You are within the tolerance for field practicality. Don't sweat it.

What blows my mind: WHY are you messing with 750 kCMIL ?

If you're already committed to running parallel conductors, then 750 kCMIL makes NO SENSE.

2 x 250 kCMIL beats 1 x 750 kCMIL every way you pencil it out.


----------



## 360max (Jun 10, 2011)

quarky2001 said:


> I have a question which I'm sure someone on here can answer.
> 
> I know that with parallel feeds, it's important to match wire lengths, material, insulation, termination method, etc. to ensure that each conductor group can split the current equally.
> 
> ...


short answer is no, the same phases (AAA) have to be identical in every aspect 310.4(B), but seldom are in the real world.


----------



## PlugsAndLights (Jan 19, 2016)

quarky2001 said:


> What I'm curious about is whether the wire length of one phase needs to match another phase.


The intent of the rule (12-108) is that the load current be divided
equally between all parallel conductors. Matching the lengths of 
different phases is no more necessary in the case of parallel runs
than it is in situations without parallel runs. 
P&L


----------



## glen1971 (Oct 10, 2012)

telsa said:


> You are within the tolerance for field practicality.

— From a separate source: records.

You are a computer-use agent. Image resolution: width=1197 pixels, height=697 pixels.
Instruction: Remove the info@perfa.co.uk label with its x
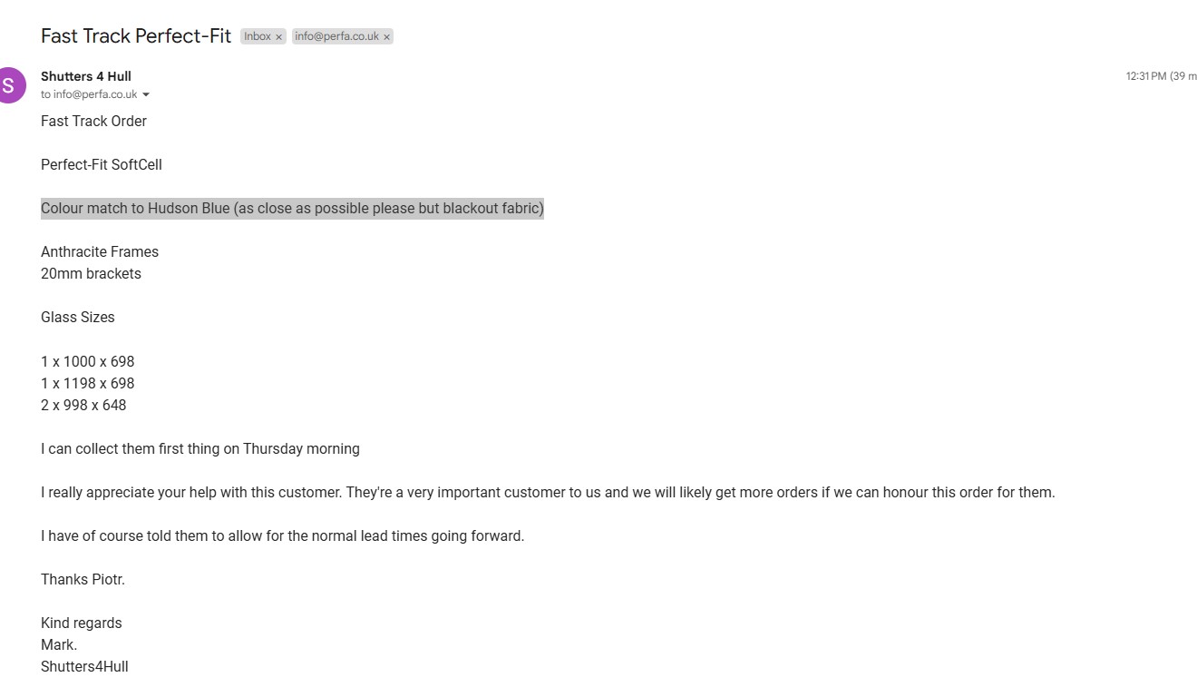(386, 37)
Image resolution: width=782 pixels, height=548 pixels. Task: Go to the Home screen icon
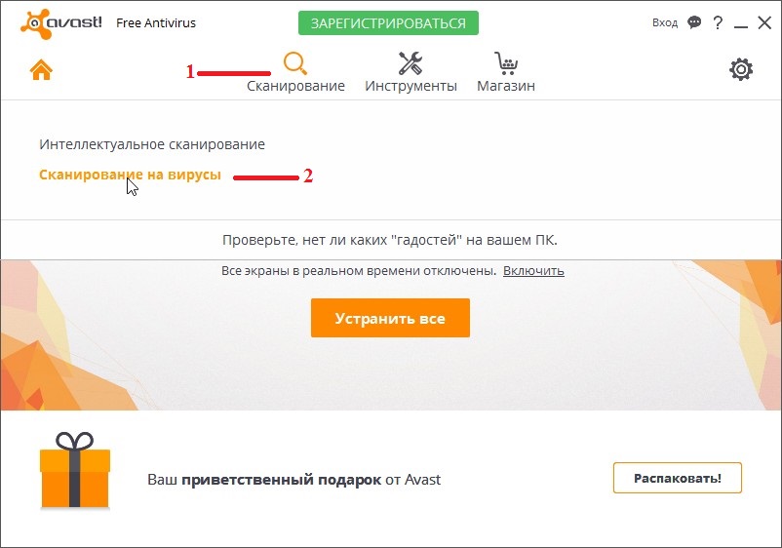40,70
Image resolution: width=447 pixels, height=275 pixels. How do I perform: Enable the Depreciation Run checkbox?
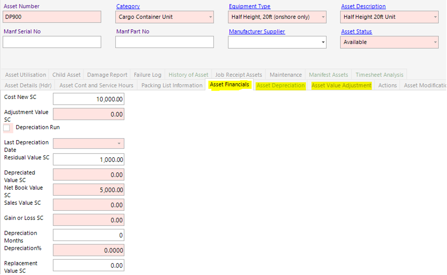pyautogui.click(x=7, y=128)
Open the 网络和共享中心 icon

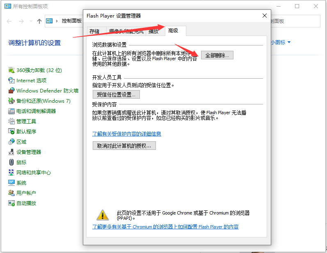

Don't sweat it.
> 
> What blows my mind: WHY are you messing with 750 kCMIL ?
> 
> ...


I'm not sure of the cost difference in cable, but I'm guessing that 4 x 3c250 kcmil would be more expensive than 2 x 3c750 kcmil cables, counting the labour.. 

To the OP... Here is the quote from 12-108(3)

In parallel sets, conductors of one phase, polarity, or grounded circuit conductor shall not be required to have the same characteristics as those of another phase, polarity, or grounded circuit conductor.

And from the Handbook...

Subrule (3) requires that all the parallel conductors in the same phase/polarity/line or the grounded circuit have the same characteristics [Subrules (1) and (2)], but the conductors of a different phase/polarity/line or grounded circuit conductors may be different


----------



## Dash Dingo (Mar 3, 2012)

You don't have to match all lengths. 
Parallel feeds on A phase could all be 5 feet, and feeds on B phase could be 100 feet and C could be 200 feet for example.
Just the wires on the same phase have to be the same length.


Sent from my iPhone using Tapatalk


----------



## quarky2001 (May 29, 2014)

*Here it is...*

For interest's sake, here's the end result of my Friday morning. Wrestling all those 750's and 350's into a space that small took the drive out of me afterwards, but hey, it's done. Hope the inspector doesn't find a problem with it, haha.

Notice the extra five lugs we had to add?!?


----------



## Brain John (Jul 15, 2016)

I would have made the box longer with the addition of another box on top (assuming there is room), it appears widening the box was not practical


----------



## PlugsAndLights (Jan 19, 2016)

quarky2001 said:


> For interest's sake, here's the end result of my Friday morning. Wrestling all those 750's and 350's into a space that small took the drive out of me afterwards, but hey, it's done. Hope the inspector doesn't find a problem with it, haha.
> 
> Notice the extra five lugs we had to add?!?


Job done! :drink: Long weekend! :drink::drink:
P&L


----------



## MechanicalDVR (Dec 29, 2007)

*Nice Looking Job*



quarky2001 said:


> For interest's sake, here's the end result of my Friday morning. Wrestling all those 750's and 350's into a space that small took the drive out of me afterwards, but hey, it's done. Hope the inspector doesn't find a problem with it, haha.
> 
> Notice the extra five lugs we had to add?!?


It's Miller Time !


----------